DATA PROVIDED:
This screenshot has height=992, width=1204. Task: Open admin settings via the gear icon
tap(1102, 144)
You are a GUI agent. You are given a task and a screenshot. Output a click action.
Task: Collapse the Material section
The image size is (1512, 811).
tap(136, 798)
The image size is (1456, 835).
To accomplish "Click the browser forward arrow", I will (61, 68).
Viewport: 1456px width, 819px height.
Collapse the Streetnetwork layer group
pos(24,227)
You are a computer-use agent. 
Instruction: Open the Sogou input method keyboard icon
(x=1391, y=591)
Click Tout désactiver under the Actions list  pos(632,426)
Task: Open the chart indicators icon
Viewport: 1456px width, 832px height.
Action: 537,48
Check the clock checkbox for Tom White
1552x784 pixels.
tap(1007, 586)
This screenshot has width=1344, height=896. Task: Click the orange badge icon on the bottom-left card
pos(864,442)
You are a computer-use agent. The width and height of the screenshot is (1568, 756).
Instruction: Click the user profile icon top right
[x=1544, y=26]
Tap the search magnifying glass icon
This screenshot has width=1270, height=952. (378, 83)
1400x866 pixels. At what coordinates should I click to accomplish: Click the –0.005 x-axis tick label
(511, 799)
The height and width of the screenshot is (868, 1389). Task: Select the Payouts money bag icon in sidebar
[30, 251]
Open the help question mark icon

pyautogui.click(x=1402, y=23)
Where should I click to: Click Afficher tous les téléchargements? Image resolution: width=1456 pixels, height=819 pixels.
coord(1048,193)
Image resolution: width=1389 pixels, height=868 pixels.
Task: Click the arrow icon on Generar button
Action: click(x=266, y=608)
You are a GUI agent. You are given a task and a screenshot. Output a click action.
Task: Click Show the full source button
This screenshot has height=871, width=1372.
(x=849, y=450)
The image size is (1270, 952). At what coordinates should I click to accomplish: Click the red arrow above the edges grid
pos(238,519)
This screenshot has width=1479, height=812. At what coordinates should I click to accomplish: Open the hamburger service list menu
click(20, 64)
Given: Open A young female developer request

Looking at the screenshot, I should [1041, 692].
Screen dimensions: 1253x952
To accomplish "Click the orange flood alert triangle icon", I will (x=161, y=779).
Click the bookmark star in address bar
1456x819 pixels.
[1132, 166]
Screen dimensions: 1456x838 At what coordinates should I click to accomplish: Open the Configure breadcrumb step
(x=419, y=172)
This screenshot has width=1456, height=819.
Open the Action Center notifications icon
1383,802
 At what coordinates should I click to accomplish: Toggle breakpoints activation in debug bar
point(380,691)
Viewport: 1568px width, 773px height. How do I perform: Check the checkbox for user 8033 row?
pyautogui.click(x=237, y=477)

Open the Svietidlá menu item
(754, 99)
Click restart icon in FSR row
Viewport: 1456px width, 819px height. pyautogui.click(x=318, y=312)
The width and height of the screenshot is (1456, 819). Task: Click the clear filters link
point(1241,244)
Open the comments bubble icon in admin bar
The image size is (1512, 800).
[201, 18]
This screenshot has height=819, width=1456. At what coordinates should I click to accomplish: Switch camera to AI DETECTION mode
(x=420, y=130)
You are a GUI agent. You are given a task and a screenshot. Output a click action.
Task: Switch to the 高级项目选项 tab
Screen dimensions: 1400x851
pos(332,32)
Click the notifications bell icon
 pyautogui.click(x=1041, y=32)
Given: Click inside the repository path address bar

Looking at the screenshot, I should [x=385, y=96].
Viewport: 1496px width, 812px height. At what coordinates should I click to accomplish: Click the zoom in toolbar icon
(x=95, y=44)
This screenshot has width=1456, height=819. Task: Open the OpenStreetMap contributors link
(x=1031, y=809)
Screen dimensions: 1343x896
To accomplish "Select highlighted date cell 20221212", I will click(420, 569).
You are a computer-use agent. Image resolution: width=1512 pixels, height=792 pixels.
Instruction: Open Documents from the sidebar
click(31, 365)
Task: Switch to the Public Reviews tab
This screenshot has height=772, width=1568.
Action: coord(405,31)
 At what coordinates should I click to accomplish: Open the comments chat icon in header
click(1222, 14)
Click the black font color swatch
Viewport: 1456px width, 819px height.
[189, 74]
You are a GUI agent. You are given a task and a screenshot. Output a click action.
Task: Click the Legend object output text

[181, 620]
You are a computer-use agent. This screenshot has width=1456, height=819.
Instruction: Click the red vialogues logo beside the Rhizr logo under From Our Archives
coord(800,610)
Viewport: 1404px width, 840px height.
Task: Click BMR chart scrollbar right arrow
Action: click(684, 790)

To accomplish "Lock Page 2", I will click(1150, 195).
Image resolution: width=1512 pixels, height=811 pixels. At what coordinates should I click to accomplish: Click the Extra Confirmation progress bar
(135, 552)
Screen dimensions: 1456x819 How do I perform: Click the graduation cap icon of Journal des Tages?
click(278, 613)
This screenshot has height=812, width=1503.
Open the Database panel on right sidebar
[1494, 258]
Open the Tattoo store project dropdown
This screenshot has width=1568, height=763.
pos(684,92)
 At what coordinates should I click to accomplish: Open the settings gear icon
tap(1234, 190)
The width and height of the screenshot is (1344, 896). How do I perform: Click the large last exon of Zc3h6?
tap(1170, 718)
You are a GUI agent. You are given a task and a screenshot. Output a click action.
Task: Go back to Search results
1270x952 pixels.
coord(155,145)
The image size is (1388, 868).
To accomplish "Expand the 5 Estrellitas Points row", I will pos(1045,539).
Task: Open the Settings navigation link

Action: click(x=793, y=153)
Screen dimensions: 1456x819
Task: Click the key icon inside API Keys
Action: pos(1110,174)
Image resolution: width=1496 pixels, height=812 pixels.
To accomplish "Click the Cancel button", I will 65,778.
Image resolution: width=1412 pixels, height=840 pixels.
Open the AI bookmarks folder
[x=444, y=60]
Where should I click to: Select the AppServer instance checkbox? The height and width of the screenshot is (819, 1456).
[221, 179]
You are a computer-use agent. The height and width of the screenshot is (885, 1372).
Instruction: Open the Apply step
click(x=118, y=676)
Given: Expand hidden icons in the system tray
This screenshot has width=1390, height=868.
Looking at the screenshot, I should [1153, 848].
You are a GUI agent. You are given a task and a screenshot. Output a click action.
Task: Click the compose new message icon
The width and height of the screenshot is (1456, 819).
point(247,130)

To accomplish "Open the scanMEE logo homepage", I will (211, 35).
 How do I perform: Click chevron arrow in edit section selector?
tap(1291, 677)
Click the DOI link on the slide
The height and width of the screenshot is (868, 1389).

EXERCISE DESCRIPTION:
Would you show each line of the listing above that has the string "computer"?

ANSWER BOX:
You are a computer-use agent. 
You are a computer-use agent. The width and height of the screenshot is (1568, 756).
You are a computer-use agent. Image resolution: width=1512 pixels, height=792 pixels.
You are a computer-use agent. This screenshot has width=1456, height=819.
You are a computer-use agent. The height and width of the screenshot is (885, 1372).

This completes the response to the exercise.